Trener Marek Papszun nie krył radości po zakończeniu spotkania:
– Jestem zadowolony z postawy zespołu i tego jak zareagował po tej środowej wpadce i jak zagraliśmy ten mecz, bo graliśmy z Puszczą Niepołomice, która ma specyficzny styl gry i należy się do takiego spotkania dobrze przygotować. Nie mieliśmy czasu, ale zawodnicy wykorzystali ten czas maksymalnie, czyli pod kątem mentalnym i taktycznym. Wyglądaliśmy bardzo dobrze, zmieniliśmy strukturę do tego grania, specjalnie pod ten mecz żeby go po prostu kontrolować, tak też było. Ograniczyliśmy stałe fragmenty do minimum. Puszcza nie miała żadnego rzutu rożnego. Fazy przejściowe były pod kontrolą, przeciwnik nie oddał żadnego strzału. Zrobiliśmy to, co nas należy, czyli w pierwszej połowie starzeliśmy dwie bramki po bardzo dobrych akcjach.

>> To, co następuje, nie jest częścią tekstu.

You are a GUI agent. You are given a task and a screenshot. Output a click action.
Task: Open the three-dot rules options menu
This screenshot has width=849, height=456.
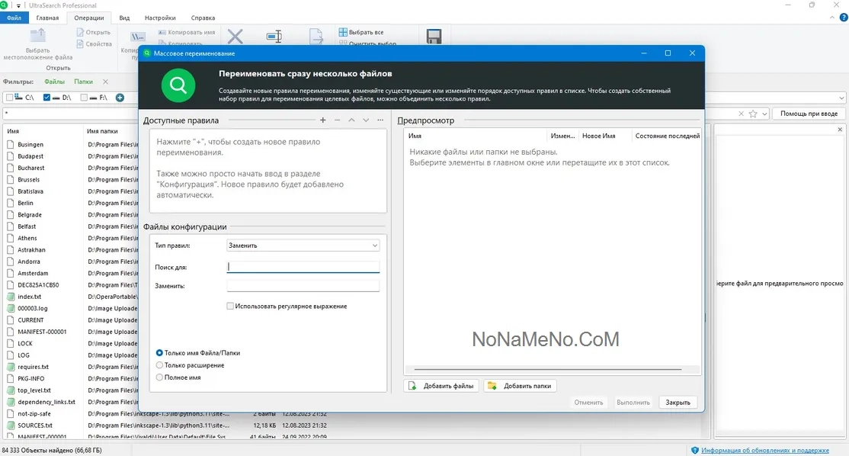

Szkoleniowiec czerwono-niebieskich zaznaczył także, że ważnym elementem tego spotkania był występ strzelca bramki, Iviego Lópeza:
– Cieszy przede wszystkim, chyba nas wszystkich, że Ivi López wystąpił w pierwszym składzie, strzelił piękną bramkę, czyli stałe fragmenty nie będą już mam nadzieję naszą zmorą przełamaliśmy się, to też ważne. To na co mówiłem na konferencji przedmeczowej, co znaczy jakość zawodnika, to widzieliśmy dzisiaj wszyscy i chciałbym żeby to było nowe otwarcie dla Iviego i dla nas wszystkich. Taki drugi debiut w Rakowie, bo 15 miesięcy to bardzo dużo. Dzisiaj bardzo dobry mecz. Naprawdę jestem bardzo zadowolony z jego postawy i cieszę się, bo wiadomo, jak ważny to dla nas zawodnik, ale ja osobiście bardzo dużo z nim jako zawodnikiem już osiągnąłem i przeżyliśmy wiele, wielokrotnie nam pomagał i wierzę, że tą historię jeszcze powtórzymy.
Raków po sobotnim meczu znajduje się na trzecim miejscu w tabeli PKO Ekstraklasy. Do wicelidera rozgrywek – Jagielloni, częstochowianie tracą punkt, a do liderującego Lecha Poznań – pięć oczek.